• EXERCISE DETAILS: Resume the blog entries about writing a book and the people who offer support along the way, picking up right after their final sentence.

I think it’s God saying something to me here. I’m not sure what I’m supposed to do next or how I’m going to make this little wish a reality. But I know God has His ways; I just need to avail myself to them.

What We Need

Book matters, People

I met with a mother today so that she could share her experience with me about her little boy.

At 11, he isn’t so little now, but I still remember the small boy with big, bright eyes whom I got to know when he was just 6 years old.

We talked about the challenges that she is facing and the struggles that she had been through. Through it all, she expresses gratitude for the people who have come alongside to help her and the family.

She mentions her mother-in-law, who travels down from Malaysia regularly to look after her little boy.

She mentions her superior at work, who has allowed her to take certain afternoons off so that she could accompany her little boy for therapy and activities.

With the support of these two special people, this mother is able to continue working and have time for her little boy. The impact of their understanding and compassion cannot be more real.

We need more people like that. More understanding and less judgement. More compassion and less pity.

Some Prata and Talk

People

Joy is back in Singapore for a short visit and we had planned to go cycling at East Coast this morning. Unfortunately, the haze did not let up so we ended up cancelling and had prata instead.

So much for an active lifestyle.

But it was a good call; the hazy conditions got worse as the day went on.

It’s 1am now and the 3-hour PSI reads 245!

Anyway, we went to this prata place at Jalan Tua Kong and sat there for two hours eating, talking and catching up on each other’s lives. There isn’t much to catch up on per se because we keep in regular contact through letters (yes, snail mail!) and Whatsapp when she is away. But there is so much in our transformational journey with God that we always have something to share, be it a lesson or reminder, a current struggle or a victory.

Plus… she got engaged three days ago! So we talked a little about that as well, and I updated her on the progress of my book.

Despite being thousands of miles away in another land, she is one person who has been walking this authoring journey with me. She has been a constant in this authoring journey, during the highs and the lows. It may not have struck me as significant initially, but as the weeks turn to months, I realise what a blessing and encouragement she has been. I am grateful and thankful that God has placed her in my life.

• DATA FOR ANALYSIS:

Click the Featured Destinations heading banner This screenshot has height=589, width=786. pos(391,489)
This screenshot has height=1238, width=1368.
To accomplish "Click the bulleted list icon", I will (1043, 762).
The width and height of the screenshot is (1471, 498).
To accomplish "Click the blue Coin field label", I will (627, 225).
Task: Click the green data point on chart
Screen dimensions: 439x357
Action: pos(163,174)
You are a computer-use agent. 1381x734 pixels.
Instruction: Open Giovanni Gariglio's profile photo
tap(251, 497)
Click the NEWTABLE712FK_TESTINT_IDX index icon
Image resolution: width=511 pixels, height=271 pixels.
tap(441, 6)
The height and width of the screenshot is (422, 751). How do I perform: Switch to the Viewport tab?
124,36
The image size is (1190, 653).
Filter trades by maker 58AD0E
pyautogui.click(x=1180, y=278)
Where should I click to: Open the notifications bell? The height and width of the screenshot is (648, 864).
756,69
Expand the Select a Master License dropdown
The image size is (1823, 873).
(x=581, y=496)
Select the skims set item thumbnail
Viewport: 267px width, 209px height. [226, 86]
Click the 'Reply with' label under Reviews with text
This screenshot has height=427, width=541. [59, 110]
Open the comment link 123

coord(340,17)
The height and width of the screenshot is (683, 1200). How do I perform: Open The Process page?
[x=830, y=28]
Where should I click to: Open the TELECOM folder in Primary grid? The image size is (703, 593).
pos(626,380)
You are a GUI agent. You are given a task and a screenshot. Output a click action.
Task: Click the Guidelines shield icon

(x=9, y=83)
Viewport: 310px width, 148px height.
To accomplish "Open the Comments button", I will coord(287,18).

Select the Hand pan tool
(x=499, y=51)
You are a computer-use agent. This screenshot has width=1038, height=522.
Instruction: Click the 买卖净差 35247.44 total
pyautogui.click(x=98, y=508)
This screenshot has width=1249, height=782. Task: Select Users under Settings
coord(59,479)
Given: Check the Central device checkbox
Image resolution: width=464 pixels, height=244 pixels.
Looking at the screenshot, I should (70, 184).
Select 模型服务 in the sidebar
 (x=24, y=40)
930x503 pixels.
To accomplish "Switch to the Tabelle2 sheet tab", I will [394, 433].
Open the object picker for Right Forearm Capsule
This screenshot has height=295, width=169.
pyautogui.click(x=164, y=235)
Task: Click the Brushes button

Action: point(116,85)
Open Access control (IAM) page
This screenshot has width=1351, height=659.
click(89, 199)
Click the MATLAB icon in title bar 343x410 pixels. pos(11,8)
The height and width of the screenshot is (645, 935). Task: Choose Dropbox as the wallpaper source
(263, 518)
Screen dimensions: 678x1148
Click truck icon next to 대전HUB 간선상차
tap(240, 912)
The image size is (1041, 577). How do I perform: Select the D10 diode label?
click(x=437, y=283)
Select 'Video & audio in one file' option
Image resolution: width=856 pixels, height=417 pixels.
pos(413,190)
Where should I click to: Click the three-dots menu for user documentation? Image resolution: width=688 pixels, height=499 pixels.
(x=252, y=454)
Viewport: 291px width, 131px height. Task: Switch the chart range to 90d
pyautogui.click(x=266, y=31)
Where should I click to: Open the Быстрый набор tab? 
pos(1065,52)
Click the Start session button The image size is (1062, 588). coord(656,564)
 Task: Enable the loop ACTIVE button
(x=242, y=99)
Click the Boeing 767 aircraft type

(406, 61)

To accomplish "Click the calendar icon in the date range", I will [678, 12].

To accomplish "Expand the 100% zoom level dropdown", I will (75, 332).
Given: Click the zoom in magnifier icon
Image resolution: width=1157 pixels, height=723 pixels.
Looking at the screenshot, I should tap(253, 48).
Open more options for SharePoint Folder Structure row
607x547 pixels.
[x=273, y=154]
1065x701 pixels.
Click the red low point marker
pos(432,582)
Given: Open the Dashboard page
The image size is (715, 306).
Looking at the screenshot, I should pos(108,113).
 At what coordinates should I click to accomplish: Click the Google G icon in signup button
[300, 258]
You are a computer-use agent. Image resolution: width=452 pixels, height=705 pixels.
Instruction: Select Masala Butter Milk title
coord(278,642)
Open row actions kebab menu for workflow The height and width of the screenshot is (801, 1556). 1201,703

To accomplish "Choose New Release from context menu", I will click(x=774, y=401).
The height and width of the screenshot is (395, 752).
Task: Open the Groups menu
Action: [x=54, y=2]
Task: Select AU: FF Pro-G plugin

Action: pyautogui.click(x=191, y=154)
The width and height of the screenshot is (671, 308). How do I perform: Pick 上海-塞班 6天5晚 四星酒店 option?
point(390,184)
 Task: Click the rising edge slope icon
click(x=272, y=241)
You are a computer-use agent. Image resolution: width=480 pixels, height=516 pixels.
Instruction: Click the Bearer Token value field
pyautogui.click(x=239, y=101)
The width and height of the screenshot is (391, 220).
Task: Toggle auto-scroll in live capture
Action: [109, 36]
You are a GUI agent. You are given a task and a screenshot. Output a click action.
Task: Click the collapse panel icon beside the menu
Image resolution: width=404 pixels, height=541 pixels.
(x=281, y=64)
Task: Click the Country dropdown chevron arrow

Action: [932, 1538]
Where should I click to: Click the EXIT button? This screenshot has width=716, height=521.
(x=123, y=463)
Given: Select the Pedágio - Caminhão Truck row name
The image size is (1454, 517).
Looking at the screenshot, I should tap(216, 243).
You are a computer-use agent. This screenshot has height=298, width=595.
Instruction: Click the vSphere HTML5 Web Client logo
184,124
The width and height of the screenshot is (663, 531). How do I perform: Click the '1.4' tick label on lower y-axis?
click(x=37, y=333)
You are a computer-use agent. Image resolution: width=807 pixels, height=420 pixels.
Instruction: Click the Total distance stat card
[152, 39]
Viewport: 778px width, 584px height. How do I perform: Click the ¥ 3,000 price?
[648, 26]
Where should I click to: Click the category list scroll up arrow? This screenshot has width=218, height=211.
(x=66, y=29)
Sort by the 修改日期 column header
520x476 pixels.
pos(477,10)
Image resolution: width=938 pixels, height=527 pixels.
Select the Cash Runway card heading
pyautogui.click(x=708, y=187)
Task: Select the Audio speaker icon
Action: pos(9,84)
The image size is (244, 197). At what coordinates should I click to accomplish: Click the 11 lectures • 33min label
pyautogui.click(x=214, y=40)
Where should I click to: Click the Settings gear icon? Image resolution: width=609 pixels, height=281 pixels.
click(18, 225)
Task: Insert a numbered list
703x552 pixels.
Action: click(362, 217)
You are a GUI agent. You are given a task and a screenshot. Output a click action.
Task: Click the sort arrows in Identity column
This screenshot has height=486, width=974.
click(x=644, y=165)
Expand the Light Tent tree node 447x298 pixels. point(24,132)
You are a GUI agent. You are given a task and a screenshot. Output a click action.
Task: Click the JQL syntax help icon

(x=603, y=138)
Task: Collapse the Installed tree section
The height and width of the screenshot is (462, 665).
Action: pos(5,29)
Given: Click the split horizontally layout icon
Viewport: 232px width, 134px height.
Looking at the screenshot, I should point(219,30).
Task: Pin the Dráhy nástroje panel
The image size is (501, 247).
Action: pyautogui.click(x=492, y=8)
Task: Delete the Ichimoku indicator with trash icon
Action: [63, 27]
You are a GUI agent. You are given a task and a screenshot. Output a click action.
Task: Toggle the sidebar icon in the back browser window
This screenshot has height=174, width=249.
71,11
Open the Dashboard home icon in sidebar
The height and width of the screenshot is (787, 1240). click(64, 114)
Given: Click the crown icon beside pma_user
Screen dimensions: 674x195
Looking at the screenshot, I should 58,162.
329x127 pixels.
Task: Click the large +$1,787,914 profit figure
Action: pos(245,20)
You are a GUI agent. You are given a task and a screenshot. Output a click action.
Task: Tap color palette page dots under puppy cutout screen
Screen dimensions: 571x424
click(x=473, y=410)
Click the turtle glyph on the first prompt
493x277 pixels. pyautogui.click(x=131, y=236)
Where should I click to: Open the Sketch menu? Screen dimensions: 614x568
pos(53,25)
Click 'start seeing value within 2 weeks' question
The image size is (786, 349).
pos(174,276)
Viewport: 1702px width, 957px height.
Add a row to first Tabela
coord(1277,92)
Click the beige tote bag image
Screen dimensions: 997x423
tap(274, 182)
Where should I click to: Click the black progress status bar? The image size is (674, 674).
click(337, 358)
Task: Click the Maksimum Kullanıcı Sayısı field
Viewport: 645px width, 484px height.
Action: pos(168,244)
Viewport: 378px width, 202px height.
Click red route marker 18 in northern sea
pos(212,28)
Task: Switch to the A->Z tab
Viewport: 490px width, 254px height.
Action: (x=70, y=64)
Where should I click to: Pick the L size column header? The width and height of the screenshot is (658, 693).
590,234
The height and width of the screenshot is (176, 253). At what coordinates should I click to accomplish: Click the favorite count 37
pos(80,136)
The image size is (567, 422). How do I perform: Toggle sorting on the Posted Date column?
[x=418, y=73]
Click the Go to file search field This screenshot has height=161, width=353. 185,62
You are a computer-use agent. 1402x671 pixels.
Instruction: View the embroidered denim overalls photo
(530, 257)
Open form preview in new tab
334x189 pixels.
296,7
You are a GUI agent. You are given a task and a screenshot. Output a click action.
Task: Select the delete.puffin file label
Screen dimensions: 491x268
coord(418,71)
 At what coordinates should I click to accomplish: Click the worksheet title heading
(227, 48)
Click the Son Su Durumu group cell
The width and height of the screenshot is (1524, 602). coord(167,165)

• EXERCISE RESULT:
Ground Sentiment

Book matters, People

The last interview I did for the book was in November last year. Right now, I cannot remember if it was with a parent or the pastor of a special congregation. It is likely the former.

Today, I met up with Seng Wei, a father whose son is in a mainstream school but requires much learning support. This is the first interview I’m doing after a 10-month hiatus and I’m really thankful for the affable nature of this parent. He is candid about the situation and during our conversation, shared openly his views and opinions.

As I packed up my things after our conversation was done, a familiar sense of poignancy filled me.

Fiddling and twiddling with that feeling, I realise this is what happens each time I finish an interview with a parent whose child has special needs. I get drawn into the experience and I feel too much. This isn’t necessarily a bad thing–it’s why I’m passionate about helping families–but I need to learn emotional boundaries so that I can maintain my own mental health. This is important for me, especially when a lot of what is being related to me are heart-breaking accounts of something that had happened.

I enjoy my conversations with parents, don’t get me wrong. And I’m glad that parents are willing to open up and share their lives with me for the benefit of the book.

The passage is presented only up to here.